→ **Obiettivo dell'esercizio**
In base al testo sull'energia ricavata dalle piante, perché si cerca la corrente elettrica proprio nei vegetali? Rispondi con una, due o tre frasi.

→ **Estratto**
· · ·
La ricerca di fonti di energia pulita è una delle grandi scommesse del nostro tempo. Le conseguenze dell’uso dei combustibili fossili, prima fra tutte il cambiamento climatico, ci impongono di intraprendere strade diverse e spesso inimmaginabili fino a pochi anni fa. E come sempre quando siamo a corto di idee, ecco che la natura, con i suoi straordinari ed ingegnosi meccanismi, giunge in nostro soccorso.

Una tipica foglia, la sede della fotosintesi (By Jon Sullivan – PdPhoto, Public Domain, https://commons.wikimedia.org/w/index.php?curid=18858)
La più importante fonte di energia del nostro pianeta è il Sole, ma tra gli esseri viventi c’è chi ha imparato ad utilizzarlo molto meglio di noi. Le piante sono veri e propri campioni nella trasformazione dell’energia solare, il “motore” di un processo chiamato fotosintesi clorofilliana che converte l’anidride carbonica e l’acqua in zuccheri ed ossigeno. L’efficienza di questa trasformazione, dopo milioni di anni di evoluzione, si avvicina al 100%, mentre i nostri pannelli solari, per fare un paragone, operano con un’efficienza compresa tra il 12% e il 17%: in altri termini, la pianta trasforma quasi tutta la radiazione solare che assorbe in energia chimica, noi con le nostre tecnologie riusciamo ad utilizzarne solo una minima frazione.
Diversi gruppi di ricerca stanno studiando una strategia per ottenere elettricità dai vegetali. La corrente elettrica viene comunemente definita come un moto ordinato di cariche elettriche. Se vi state chiedendo perché cercarla proprio in una pianta, la risposta è semplice: perché è già lì! Durante le reazioni della fotosintesi le molecole d’acqua vengono “spezzate” liberando elettroni, ossia cariche negative. Questi ultimi sono trasferiti lungo una catena di trasportatori proteici e temporaneamente immagazzinati nella molecola NADP, così da essere utilizzati in una seconda fase alla sintesi del glucosio.
· · ·
→ **Dati raccolti**
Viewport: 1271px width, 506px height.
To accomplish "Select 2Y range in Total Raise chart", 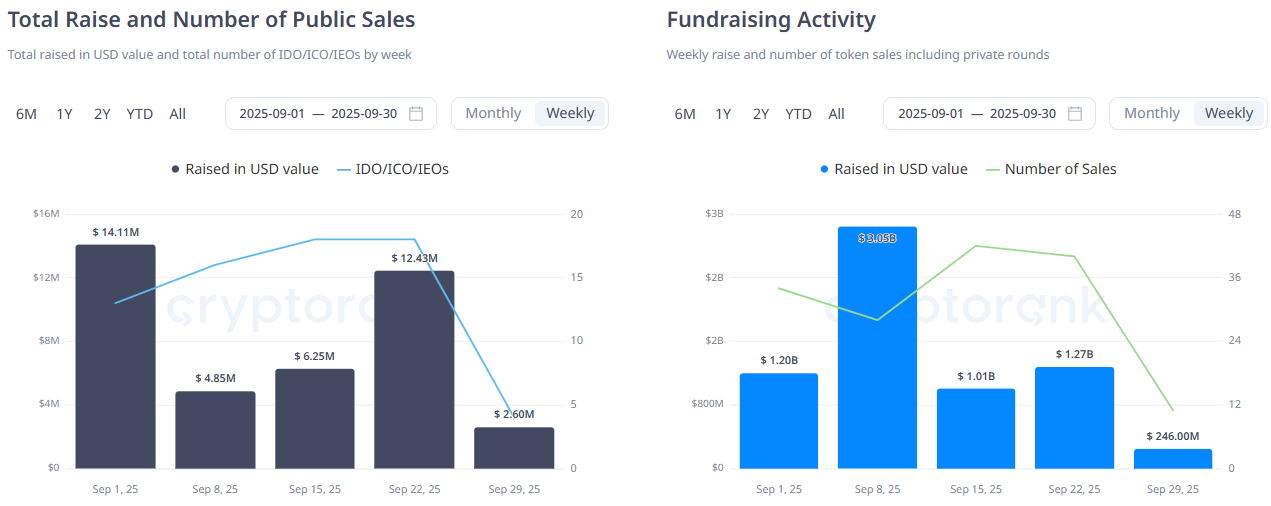I will click(x=102, y=114).
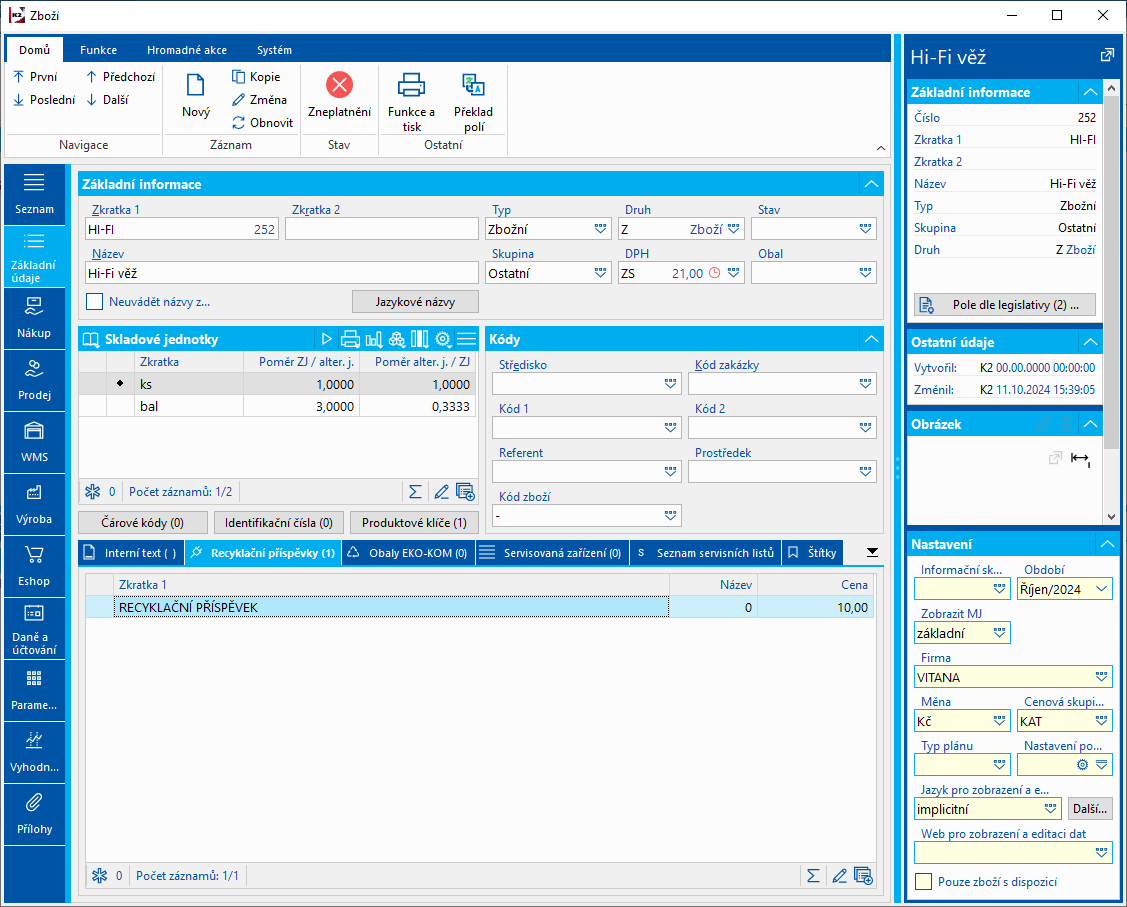
Task: Open the Přílohy attachments section
Action: pos(34,813)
· · ·
→ **Spazio risposta**
Perché la corrente, cioè un moto ordinato di cariche elettriche, è già presente nella pianta. Durante la fotosintesi le molecole d'acqua vengono spezzate e liberano elettroni, che passano lungo una catena di trasportatori proteici. Questi elettroni restano per un po' nella molecola NADP e poi servono a produrre il glucosio.